In 2013, when the ABP Group put BW Businessworld on the block, there were no immediate takers. The Kolkata-based media company, owner of the Telegraph and Anandabazar Patrika, had run up losses and decided to offload the publication and focus on Fortune, a magazine it launched in India in 2010 in a licensed partnership with Time Inc.

Reeling under a global economic crisis, India’s GDP growth had fallen to 5 percent in 2012-13. Most media houses were teetering on the brink of a crisis as sluggish industrial growth and fall in ad revenues hit them hard.

Staring at the prospect of an imminent shutdown, then editor Prosenjit Datta quickly sewed up a business plan. Launched in 1981, BW Businessworld, the only weekly in India, had built a loyal reader base, with a circulation of over 60,000 copies. Just before the sale, the ABP Group had turned it into a fortnightly.
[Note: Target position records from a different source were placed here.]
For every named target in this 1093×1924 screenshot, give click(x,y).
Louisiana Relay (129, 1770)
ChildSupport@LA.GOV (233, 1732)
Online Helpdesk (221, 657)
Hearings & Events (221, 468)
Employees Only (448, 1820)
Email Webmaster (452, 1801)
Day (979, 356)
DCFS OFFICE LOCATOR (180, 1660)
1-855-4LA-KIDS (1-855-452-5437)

Datta’s plan was to leverage the magazine’s reputation and raise around Rs 30 crore from investors to make it profitable. For ABP, the magazine’s skimpy profit or loss margins did not make much difference in a good year, but mattered when the group suffered a loss. Some people at BW had even blamed ABP for meting out stepmotherly treatment to the magazine: the group never treated it as a separate business entity and nor did it have an independent space-selling team.

Datta’s proposal was liked by a few investors, but time was running out.

In early September 2013, the promoter and chief editor Aveek Sarkar invited Datta for lunch. He told him that he had found a buyer for BW in Anurag Batra, a first-generation media entrepreneur, journalist and an eternal optimist rolled into one, as his LinkedIn profile declares. Batra was then known as owner of Exchange4Media, a platform for information on the advertising and marketing industry.

The deal, the contours of which are still under wraps, was pegged at about Rs 8 crore. It had three components – an upfront payment, a monthly fee paid to ABP for handholding BW’s marketing functions, a lease rental to operate from the same place leased by ABP.

The magazine was operating out of two floors of the Express Building on Delhi’s Bahadur Shah Zafar Marg. Barring a fairly large reporting team in Mumbai and reporters in a few other cities, BW’s production, design, desk and photo departments were all based in Delhi, with 50 people working in various editorial departments.

An old friend of Batra, Vikram Jhunjhunwala, who ran a boutique investment banking and asset management firm, Shrine Capital, helped him sew up the deal. Jhunjhunwala was offered about 1 percent stake as sweat equity. Similarly, Amit Kapoor, a faculty of leading business schools who built the Institute for Competitiveness, also received shares in the company.

A statement issued on September 19, 2013 said ABP had sold the magazine to Batra and Jhunjhunwala for an undisclosed amount, giving the impression that Jhunjhunwala, along with Batra, funded the deal. In fact, Batra had raised a loan from a Mumbai-based media magnate to close the deal.

The takeover surprised many people in the Mumbai office.

On his first visit to the Mumbai office, Batra spoke briefly to the top editorial staff, standing in the bay. “I am going to transform the magazine. Will leverage and create a bouquet of products,” he assured them.

There was an air of ebullience in the newsroom.

In just a couple of months, however, the new owner, GBN Media, later rechristened Businessworld Media, was caught in a whirl of a cash crunch. Salaries of staffers, credited by the last day of the month, got delayed by a week, triggering murmurs in the office.

An apologetic Batra offered to make advances to employees faced with EMI payments.

There were efforts to effect a quick turnaround, but they proved futile. So Batra cut manpower to drive down costs.

A former staff member said, “Like many other magazines in those days, Batra introduced the concept of sponsored content to drive revenues”.